El proceso de ilegalización de la izquierda abertzale, uno de cuyos motores es el aparato judicial del estado que ha demostrado carecer de cualquier independencia, fue impulsado por el acuerdo PP-PSOE con la Ley de Partidos y llevado a cabo por la burguesía vasca. Uno de los últimos capítulos de este proceso, se ha vivido este verano cuando el PNV ha reprimido con violencia la manifestación convocada por Batasuna en San Sebastián a favor del proceso de negociación, provocando decenas de heridos y 7 detenidos. Dicho proceso que ha inundado los juzgados y las cárceles con decenas de jóvenes cuyo único delito era estar organizados en asociaciones para luchar por mejorar sus condiciones de vida en vivienda, educación, euskera etc. no tiene nada que ver con la pretendida lucha contra el terrorismo. Para la burguesía se trata de cortar la cabeza de los sectores más combativos entre la juventud y la clase trabajadora. El Partido Popular que acusa a cualquier militante, simpatizante o votante abertzale de ser de ETA, acusará a cualquier trabajador afiliado o votante de LAB de pertenencia, financiación o apoyo a banda armada por la misma razón si prospera el juicio contra Usabiaga.

La criminalización de LAB, exactamente igual que el encausamiento de los dirigentes del PCTV (EHK) a los que se amenaza con enviar a prisión por pertenencia a ETA, forma parte de una estrategia de provocación de aquellos sectores del aparato del Estado que quieren desbaratar el proceso de negociación abierto tras la propuesta de Anoeta.

Provocaciones contra una posible negociación

La Ley burguesa que en épocas de ascenso del capitalismo en los países avanzados trató de dar una imagen de equidad, en esta época de decadencia del sistema no duda en llevar a cabo auténticas aberraciones jurídicas como las que se están produciendo en el caso de presos de ETA que han cumplido íntegramente su condena como De Juana, y de decenas de imputados por “colaboración” con ETA.

Los marxistas siempre hemos denunciado el carácter totalmente contraproducente de los métodos del terrorismo individual practicados por ETA. Pero por su parte la represión del Estado como vemos en Palestina, Chechenia o en Irak, sólo agravará los problemas y frustrará las soluciones.
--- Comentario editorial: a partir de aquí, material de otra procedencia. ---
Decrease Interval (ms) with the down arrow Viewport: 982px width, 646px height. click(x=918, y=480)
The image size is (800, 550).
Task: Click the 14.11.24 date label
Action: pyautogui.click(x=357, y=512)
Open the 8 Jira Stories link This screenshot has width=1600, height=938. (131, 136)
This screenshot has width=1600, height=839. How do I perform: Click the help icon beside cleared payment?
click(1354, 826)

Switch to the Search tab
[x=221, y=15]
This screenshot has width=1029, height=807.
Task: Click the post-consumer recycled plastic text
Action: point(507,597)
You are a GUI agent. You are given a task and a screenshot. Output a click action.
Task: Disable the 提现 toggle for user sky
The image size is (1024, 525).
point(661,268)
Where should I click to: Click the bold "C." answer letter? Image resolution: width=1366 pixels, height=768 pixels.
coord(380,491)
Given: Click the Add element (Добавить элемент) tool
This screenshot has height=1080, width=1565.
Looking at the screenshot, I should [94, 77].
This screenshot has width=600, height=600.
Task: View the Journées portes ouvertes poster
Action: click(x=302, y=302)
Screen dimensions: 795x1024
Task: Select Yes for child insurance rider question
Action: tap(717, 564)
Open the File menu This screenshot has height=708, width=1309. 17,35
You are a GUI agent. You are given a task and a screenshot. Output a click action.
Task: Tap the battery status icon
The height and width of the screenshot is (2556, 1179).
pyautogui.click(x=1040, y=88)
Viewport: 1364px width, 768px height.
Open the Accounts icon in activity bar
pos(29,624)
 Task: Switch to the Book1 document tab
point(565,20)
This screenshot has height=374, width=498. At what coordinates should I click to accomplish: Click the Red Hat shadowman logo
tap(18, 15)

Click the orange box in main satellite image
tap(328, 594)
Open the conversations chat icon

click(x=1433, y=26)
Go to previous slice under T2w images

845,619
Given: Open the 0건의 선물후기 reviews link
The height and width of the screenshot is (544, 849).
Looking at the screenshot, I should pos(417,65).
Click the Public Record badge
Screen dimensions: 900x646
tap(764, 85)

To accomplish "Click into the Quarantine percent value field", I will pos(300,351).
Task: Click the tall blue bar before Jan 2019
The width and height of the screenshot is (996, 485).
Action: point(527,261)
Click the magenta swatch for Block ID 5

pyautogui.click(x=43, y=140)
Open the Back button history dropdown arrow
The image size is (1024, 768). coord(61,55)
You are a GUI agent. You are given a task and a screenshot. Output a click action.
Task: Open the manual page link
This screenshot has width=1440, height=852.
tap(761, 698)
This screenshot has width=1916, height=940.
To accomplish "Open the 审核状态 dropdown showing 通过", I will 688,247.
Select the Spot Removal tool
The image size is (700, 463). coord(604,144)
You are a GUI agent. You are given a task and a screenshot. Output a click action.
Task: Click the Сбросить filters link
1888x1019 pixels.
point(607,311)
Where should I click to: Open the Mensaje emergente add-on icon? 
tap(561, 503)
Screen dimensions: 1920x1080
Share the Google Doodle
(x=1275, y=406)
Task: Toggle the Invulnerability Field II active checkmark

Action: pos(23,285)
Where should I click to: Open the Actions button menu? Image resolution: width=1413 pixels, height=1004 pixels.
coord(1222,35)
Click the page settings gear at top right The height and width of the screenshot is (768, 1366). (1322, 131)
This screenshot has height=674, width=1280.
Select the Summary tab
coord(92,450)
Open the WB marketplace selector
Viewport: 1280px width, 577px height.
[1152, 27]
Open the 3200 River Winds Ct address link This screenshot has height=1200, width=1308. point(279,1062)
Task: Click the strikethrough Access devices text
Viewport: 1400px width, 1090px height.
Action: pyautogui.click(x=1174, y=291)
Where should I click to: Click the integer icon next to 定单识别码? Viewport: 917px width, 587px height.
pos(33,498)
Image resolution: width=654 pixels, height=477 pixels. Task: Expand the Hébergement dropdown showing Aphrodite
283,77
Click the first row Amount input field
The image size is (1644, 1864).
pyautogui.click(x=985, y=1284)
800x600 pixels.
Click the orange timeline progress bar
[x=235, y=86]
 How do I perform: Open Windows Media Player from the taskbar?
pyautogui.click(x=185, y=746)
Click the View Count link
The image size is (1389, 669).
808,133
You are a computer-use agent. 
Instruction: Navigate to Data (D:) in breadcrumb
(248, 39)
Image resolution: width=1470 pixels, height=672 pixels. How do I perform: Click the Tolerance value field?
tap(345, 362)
Eso es precisamente lo que pretenden los sectores del aparato estatal que han hecho grandes carreras y han obtenido suculentos privilegios durante la existencia de ETA.

La máxima responsabilidad para que se siga llevando en la práctica la misma política de recortes de los derechos democráticos en Euskal Herria es fundamentalmente de la dirección del PSOE. El gobierno de Zapatero si de verdad quiere solucionar la cuestión nacional debería liderar la defensa de los derechos democráticos en lugar de recortarlos. La persecución del gobierno de UPN en Navarra a la ikurriña en Tafalla, haciendo un desplante ante la exhibición de la bandera vasca por los dantzaris y exigiendo explicaciones al alcalde del PSOE, la reacción del PP apoyando a los guardias civiles de Roquetas que mataron a palos a un vecino que acudió a pedirles ayuda, las declaraciones del ministro Bono en defensa de la guardia civil, demuestran la necesidad de depurar el aparato del Estado de torturadores y fascistas y romper con la política instaurada por el PP durante sus ocho años de mandato.

La solución a la cuestión nacional en las nacionalidades históricas debe pasar por la derogación de la Ley de Partidos y el reconocimiento del derecho de autodeterminación vinculándolo a un programa auténticamente socialista para transformar la sociedad.